• bir yerde okumuştum. sanırım aylin balboa'nın hikayesi idi. "yaşlanmak mütemadi bir kaybediş"tir. diye . kendimden biliyorum (80 yaşına geldim artık) hacmen azalıyor insan. ruhen de azalıyor. tanıdıklar azalıyor...tükeniyor en sonunda. hayat bitmiş oluyor.
  • "erkeğin yaşlısı kırağıyı kış, kadının yaşlısı bulaşığı iş sayarmış."

    kaynak: bir ömür dediğin dedesi...
  • olduğunu zannettiğin insan olduğunu sanıyorsan, yaşın kaç olursa olsun, gençsin.

    olduğunu zannettiğin insan olmadığını ara ara sezip, bilincin daha idrakına varmadan depar atarak konuyu kapatıyorsan (sen bilmesen de) yaşlanmaya başladın.

    olduğunu zannettiğin insan olmadığınla kaçamayacak şekilde burun buruna gelip hayal kırıklığından içe çökmeye başladıysan gözün aydın, orta yaş gelmiş.

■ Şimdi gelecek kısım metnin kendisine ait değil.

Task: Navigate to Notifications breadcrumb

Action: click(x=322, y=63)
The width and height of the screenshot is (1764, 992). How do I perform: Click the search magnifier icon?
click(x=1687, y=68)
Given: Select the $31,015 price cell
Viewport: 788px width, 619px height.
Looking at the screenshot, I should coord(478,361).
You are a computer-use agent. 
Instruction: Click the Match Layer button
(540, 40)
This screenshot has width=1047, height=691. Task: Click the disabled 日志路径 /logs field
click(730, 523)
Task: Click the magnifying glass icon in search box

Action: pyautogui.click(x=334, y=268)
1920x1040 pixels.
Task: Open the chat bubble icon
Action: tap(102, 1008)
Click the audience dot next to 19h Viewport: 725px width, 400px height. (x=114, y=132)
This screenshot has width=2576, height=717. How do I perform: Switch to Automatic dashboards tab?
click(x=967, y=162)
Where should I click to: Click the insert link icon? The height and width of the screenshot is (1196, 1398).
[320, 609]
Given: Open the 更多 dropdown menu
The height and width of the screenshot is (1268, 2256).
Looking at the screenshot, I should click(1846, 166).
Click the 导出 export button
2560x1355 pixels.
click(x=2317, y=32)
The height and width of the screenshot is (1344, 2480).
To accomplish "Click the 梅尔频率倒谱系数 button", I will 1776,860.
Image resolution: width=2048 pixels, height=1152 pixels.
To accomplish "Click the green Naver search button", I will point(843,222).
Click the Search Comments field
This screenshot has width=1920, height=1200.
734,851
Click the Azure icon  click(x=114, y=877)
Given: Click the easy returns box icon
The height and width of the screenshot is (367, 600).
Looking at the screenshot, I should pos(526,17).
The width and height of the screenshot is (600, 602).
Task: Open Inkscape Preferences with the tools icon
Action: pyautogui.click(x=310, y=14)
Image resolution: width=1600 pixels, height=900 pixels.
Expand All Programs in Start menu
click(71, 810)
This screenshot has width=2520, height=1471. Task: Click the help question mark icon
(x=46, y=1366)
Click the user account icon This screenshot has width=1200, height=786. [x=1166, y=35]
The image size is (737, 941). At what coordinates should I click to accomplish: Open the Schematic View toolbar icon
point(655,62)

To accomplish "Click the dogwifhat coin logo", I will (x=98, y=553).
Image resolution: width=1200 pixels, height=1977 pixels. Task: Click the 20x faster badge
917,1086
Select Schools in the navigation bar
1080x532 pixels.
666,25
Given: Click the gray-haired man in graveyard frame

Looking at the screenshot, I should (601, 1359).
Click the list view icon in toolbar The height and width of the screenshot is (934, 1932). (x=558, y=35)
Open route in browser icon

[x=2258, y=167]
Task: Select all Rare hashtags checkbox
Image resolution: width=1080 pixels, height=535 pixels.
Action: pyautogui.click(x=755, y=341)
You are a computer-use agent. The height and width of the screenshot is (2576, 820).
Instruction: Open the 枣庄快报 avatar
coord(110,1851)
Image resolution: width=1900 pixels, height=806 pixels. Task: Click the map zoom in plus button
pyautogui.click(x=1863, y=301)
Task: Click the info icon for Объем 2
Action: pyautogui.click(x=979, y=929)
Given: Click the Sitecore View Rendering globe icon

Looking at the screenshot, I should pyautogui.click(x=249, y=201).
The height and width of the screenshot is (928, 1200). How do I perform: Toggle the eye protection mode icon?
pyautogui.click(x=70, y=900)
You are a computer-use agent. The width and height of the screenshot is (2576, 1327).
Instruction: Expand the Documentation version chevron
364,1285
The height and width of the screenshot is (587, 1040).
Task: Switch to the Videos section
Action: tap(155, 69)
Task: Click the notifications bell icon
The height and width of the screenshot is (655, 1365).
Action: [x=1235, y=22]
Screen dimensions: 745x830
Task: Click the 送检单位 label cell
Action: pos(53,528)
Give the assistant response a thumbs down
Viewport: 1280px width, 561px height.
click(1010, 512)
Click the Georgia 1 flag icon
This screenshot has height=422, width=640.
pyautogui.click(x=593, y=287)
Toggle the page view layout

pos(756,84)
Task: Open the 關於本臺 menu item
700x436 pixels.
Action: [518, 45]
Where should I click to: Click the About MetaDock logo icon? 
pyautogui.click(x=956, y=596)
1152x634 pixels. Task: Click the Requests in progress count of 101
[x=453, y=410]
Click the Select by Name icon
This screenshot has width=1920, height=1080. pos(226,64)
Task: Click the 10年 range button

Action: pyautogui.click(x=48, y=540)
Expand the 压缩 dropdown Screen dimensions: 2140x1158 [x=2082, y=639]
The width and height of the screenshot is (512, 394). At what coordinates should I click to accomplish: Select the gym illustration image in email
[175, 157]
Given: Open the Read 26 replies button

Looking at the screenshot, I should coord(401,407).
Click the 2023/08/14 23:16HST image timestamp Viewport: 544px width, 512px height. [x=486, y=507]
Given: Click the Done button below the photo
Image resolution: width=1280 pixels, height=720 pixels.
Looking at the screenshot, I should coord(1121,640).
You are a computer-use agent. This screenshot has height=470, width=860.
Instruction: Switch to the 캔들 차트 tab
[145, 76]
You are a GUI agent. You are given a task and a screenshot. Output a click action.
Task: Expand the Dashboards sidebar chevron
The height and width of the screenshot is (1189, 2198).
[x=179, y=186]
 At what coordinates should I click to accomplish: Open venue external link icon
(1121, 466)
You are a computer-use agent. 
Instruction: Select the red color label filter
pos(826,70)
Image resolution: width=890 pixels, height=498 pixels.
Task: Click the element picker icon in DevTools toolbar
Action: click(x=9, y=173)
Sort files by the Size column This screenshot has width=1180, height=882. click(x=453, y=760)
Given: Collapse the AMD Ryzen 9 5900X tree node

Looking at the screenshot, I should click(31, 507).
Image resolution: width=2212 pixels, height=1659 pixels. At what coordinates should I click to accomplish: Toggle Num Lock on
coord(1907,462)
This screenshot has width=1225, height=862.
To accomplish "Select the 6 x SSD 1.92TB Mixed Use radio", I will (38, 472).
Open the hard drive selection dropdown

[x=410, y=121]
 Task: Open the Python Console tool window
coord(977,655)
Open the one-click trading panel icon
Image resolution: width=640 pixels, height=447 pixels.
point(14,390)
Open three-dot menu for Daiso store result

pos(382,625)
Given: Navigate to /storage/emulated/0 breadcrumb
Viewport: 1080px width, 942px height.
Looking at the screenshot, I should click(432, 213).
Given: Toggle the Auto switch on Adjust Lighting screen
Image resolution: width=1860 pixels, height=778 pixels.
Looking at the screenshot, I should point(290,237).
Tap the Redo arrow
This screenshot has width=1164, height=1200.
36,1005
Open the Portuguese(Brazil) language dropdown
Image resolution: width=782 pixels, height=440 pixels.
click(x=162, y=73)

    olduğunu zannettiğin insan olmadığın gerçeğiyle yüzleşip bunu kabullendiğinde artık yaşlısın.

    gençlik ve yaşlılık birbirinin zıddı, bir çizginin başı ve sonu değil, daha çok birbirinin dikey izdüşümü. ikisinde de sen müthiş bir özgüvenle kim olduğundan eminsin ve huzurlusun (pis olan dönem ikisinin arası). ki zaten yaşlılığın en muzip tarafı da bu. olduğumu zannettiğim insan olmadığımla yüzleşip, olduğum kişiyi kabullendim dediğinde, yanılmadığını bilmiyorsun. sadece helezonda 360 derece tur atıp bir üst basamakta başladığın yere varmış oluyorsun. aklın ve zamanın yettiğince bir ömürde tekrar tekrar yaşlanıp baştan başlıyorsun.
  • zor şey belli. en yakınındaki insanların yaşlandığına günbegün şahit olmak daha zor.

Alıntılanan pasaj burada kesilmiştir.